In the online exhibition Brushstrokes and Wingtips: Painting Canada’s Skies, we use the Museum's collection of aviation art to achieve this mission by linking art—a non-verbal means of expressing ideas—with Canada’s social and technological history. The exhibition has four sections: Stories, Paintings, Game, and Teachers. The Stories and Game sections are aimed specifically at students in grades 6 to 8 (Quebec: primary 6 and secondary 1 and 2). The Teachers section is aimed at their educators.

In the Stories section, the events depicted in the paintings are interpreted through the eyes of a grandfather and grandmother, as they explain to their two grandchildren how aviation has evolved in Canada. The characters describe momentous events in Canada’s early aviation history, using images from the Museum’s art collection and, to a lesser degree, its archival photograph collection. The narrative uses art as a medium to present the Stories in a creative and evocative manner, prompting visitors to look at aviation from a different and non-traditional perspective.

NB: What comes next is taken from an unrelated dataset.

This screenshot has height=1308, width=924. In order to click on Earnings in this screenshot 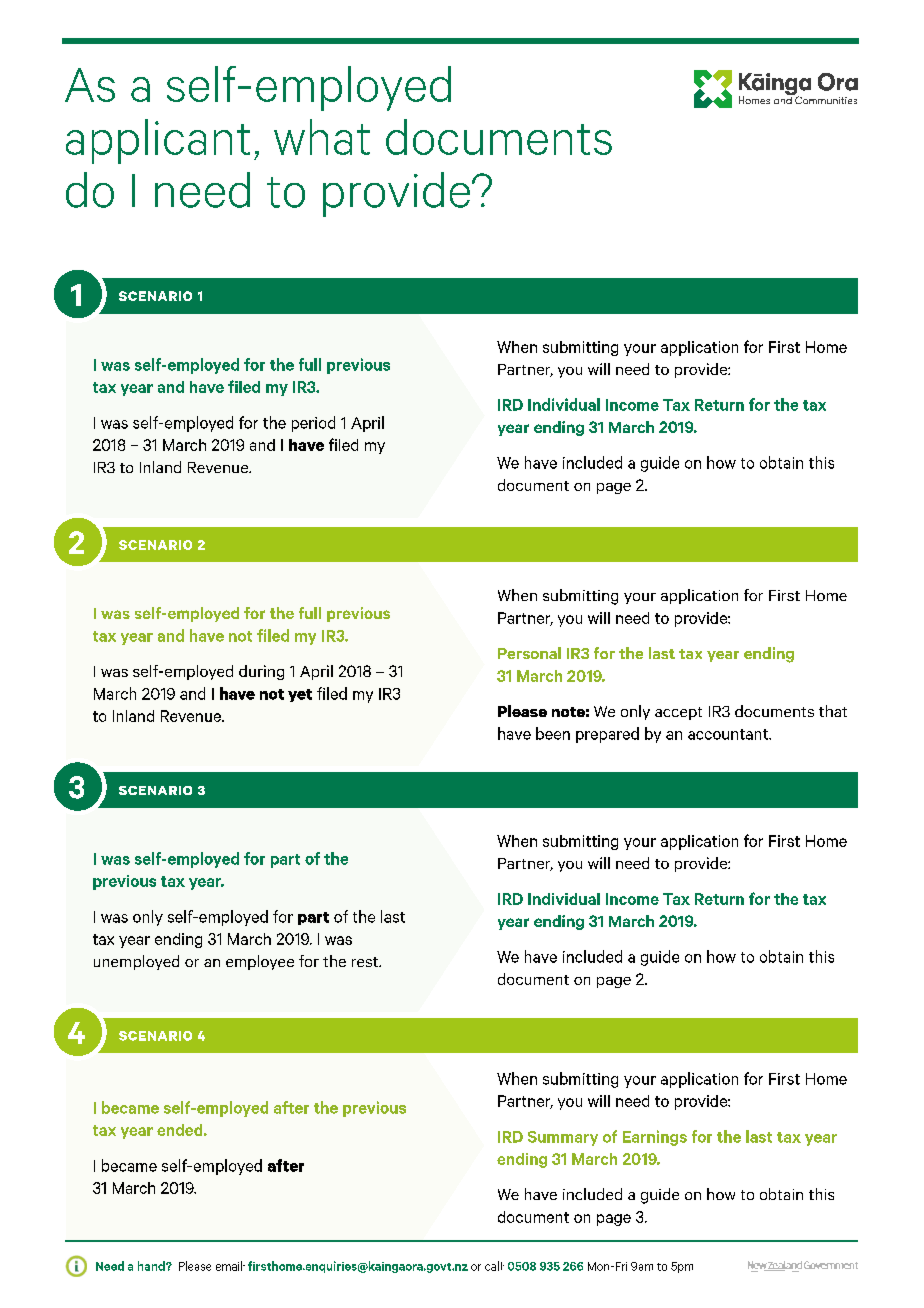, I will do `click(655, 1138)`.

The Teachers’ Resource Kit includes four activities for students in grades 6 to 8 (Quebec: primary 6 and secondary 1 and 2) studying Science, History, Art, Language Arts, and Drama. Each activity complements the Stories section in the exhibition, and provides subject and cross-curriculum links for each province and territory in Canada.

A set of short-answer questions for each of the Stories, designed to test listening and reading comprehension, is also included.

Technical Requirements

To participate fully in the activities offered, students must have access to computers and the Internet, either at home or in a computer lab. Most activities can be printed and completed in a classroom setting. Having Adobe Flash Player installed on the computers will significantly enhance the students’ experience.

Curriculum Links

As the curriculum across Canada varies widely, the provincial and territorial strands and curriculum links are referenced at the start of each activity. In addition, each activity provides cross-curricular links to encourage a multidisciplinary approach to the exhibition.

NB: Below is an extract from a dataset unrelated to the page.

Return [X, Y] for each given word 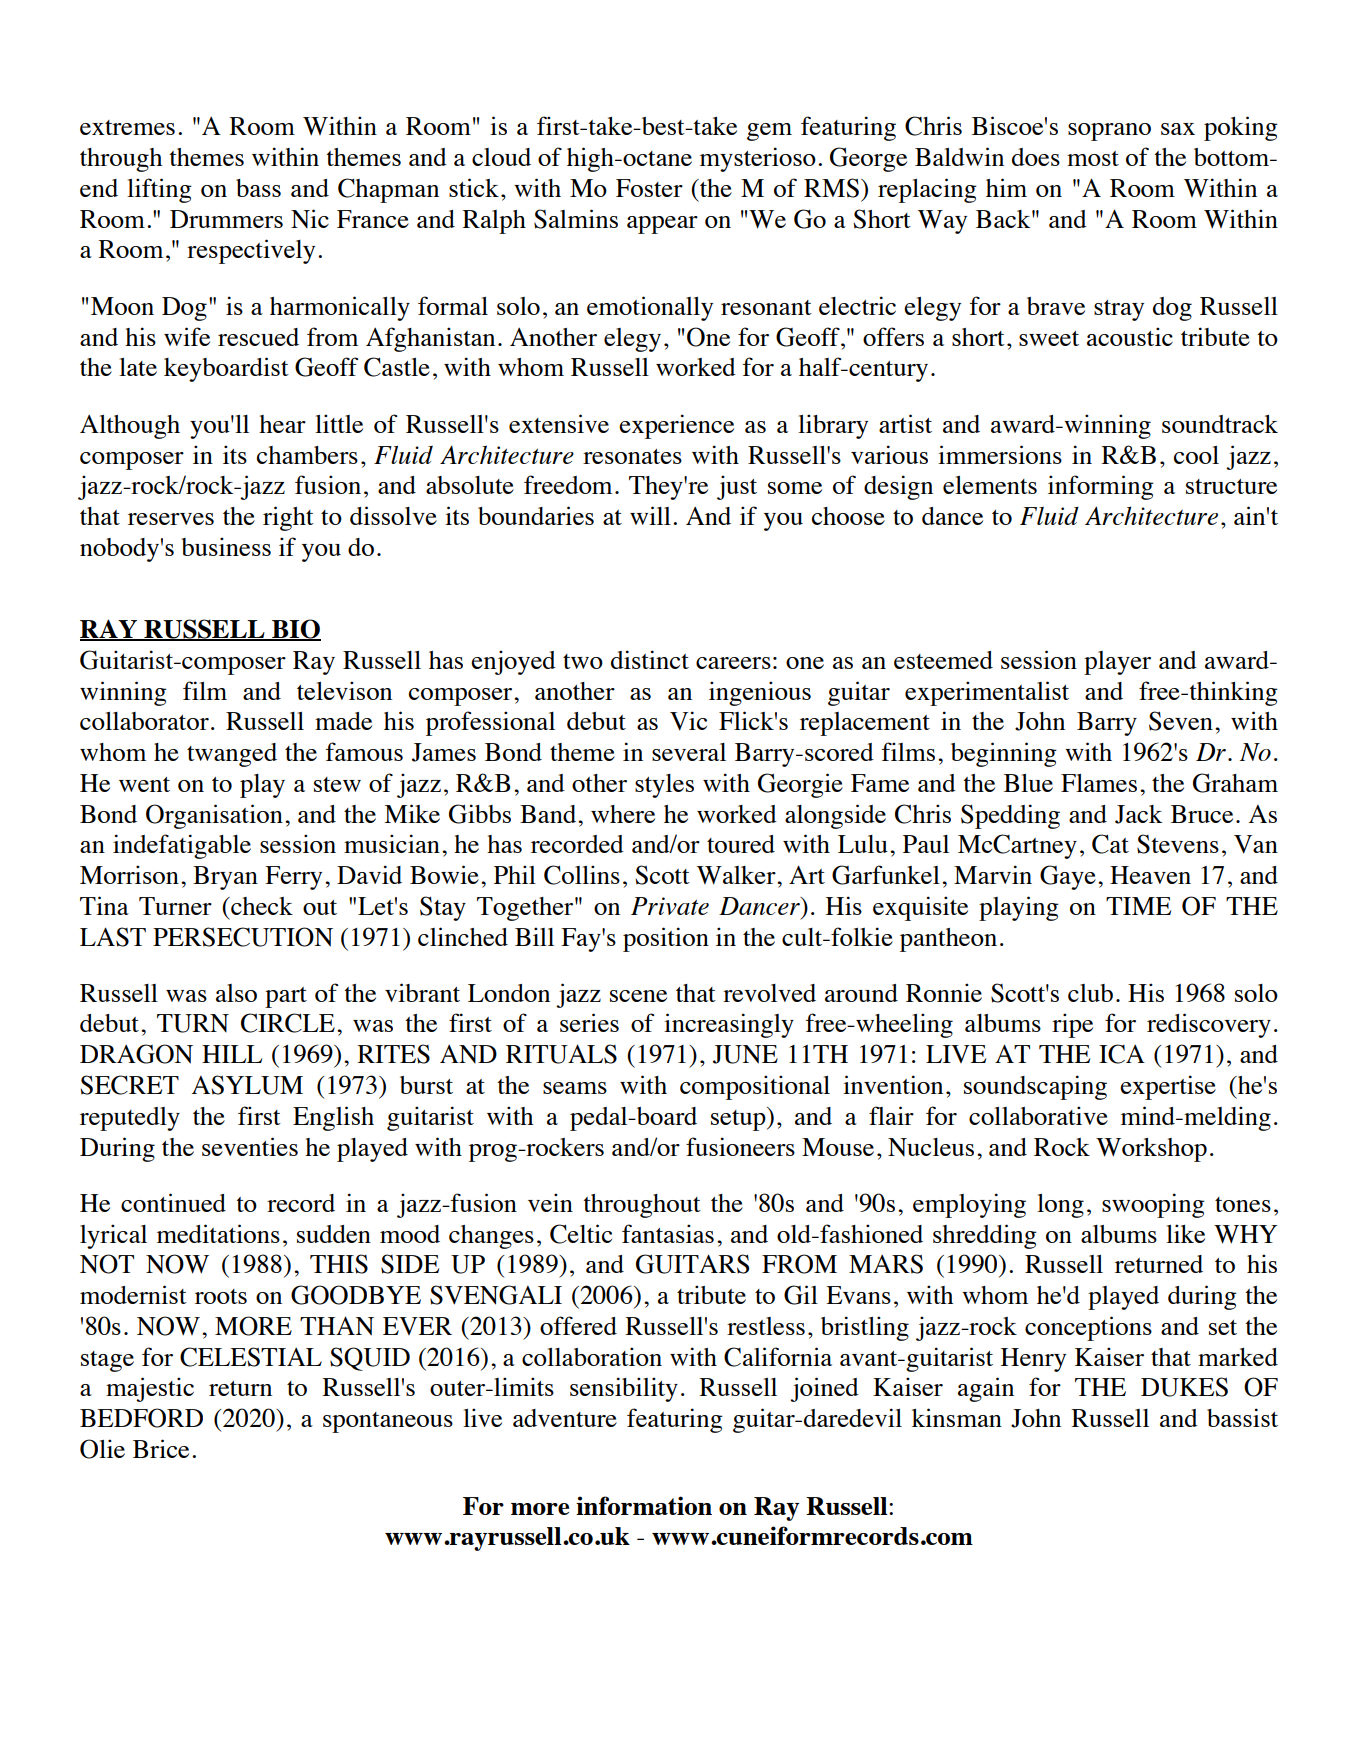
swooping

Before assigning the activities, it is important that you and the students are familiar with the Brushstrokes and Wingtips exhibition.

We recommend the following preparatory steps:
  1. Before meeting with students, book a computer lab and familiarize yourself with the site; ensure the lab has Adobe Flash Player installed—if this is not possible, please use the HTML options. Each of the four sections of the exhibition—Stories, Paintings, Game, and Teachers—can be accessed by using the menu on the left-hand side of the screen.
    1. Visit each section:
      1. The Stories section comprises four animated narratives, featuring grandparents Nana and Poppa discussing the history of aviation with their grandchildren Claire and Mark. To enhance understanding of the events covered, each story includes photographs and paintings from the Museum’s collection.
      2. The Paintings section features works of art from the Museum’s collection and, in some cases, photographs related to a particular painting. Certain paintings have a special Explore! link, whereby an interactive menu leads to some or all of the Who? What? and Where? questions the work might prompt, as well as a snapshot of What Else Was Going On? during the period it represents.
      3. The Game section offers an engaging activity to give visitors further insight into the challenges faced by Canadian bush pilots. Please note: this activity is in HTML format only.
      4. The Teachers section contains four activities and a set of short-answer questions to test listening and reading comprehension.
  2. In class, divide students into groups of two or three, and ask them to explore the site. Provide a list of specific paintings to find and view, and assign one of the four stories to listen to and read. Short-answer questions on each story may be printed from the Teachers section and handed out to students.